Lessons learned from going live on Kubernetes

February 24, 2021 — by Catalin Jora

Lessons learned from going live on Kubernetes

As I’ve just finalized the deployment of a few production grade applications to Kubernetes for my current project, I want to take the opportunity to talk about this journey. There are a lot of resources that cover the so-called Day 2 operations for Kubernetes, but there is not so much information about what happens before you go live. In this blogpost I’ll cover the fundamental steps one needs to do to become Kubernetes “ready”. Chances to finish a marathon are very small if you have never run 5 or 10 km before. Similarly, Day 2 for Kubernetes will be painful if you cut corners during implementation.

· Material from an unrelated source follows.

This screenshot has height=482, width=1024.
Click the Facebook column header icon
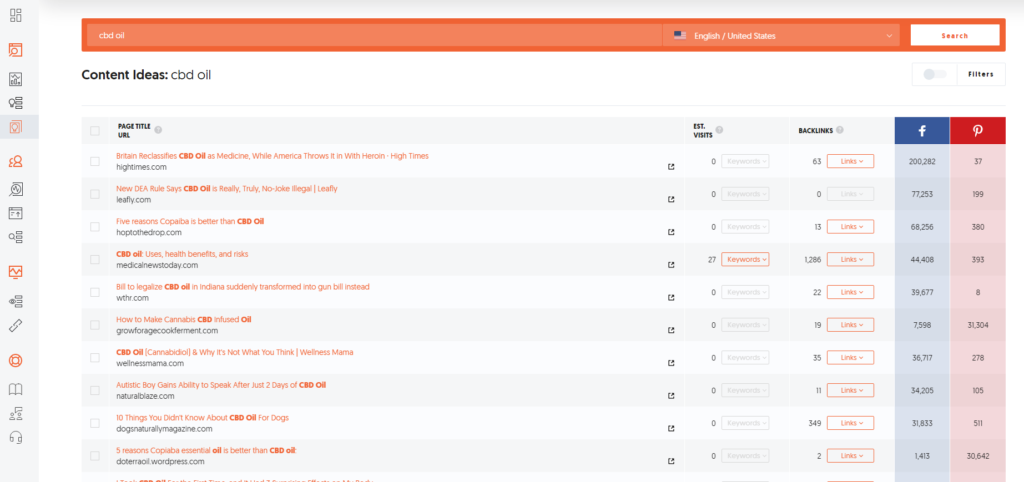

K8s is quite complex and it comes with its own challenges and “aha” moments. Spoiled by the Docker developer experience, one may think that after you containerize an application it will be easy to run it on top of Kubernetes. Unless you are in the business of building “Hello World!” applications, Kubernetes is hard (especially in the enterprises). It is trivial to provision a cluster from the command line interface on all major cloud providers and to deploy a few dummy web servers, but that is not how your applications and infrastructure are looking like. Here are the parts you will need to solve to become Kubernetes ready. I’m calling them the Day -1 operation, but those can actually take more than 1 year to implement. They don’t need to be executed in this exact order, but as for every big project, try to decouple and deliver incrementally. This will help you to “move the needle” and most importantly, to de-risk the project and continuously deliver real value during the implementation. Stakeholders will also appreciate it.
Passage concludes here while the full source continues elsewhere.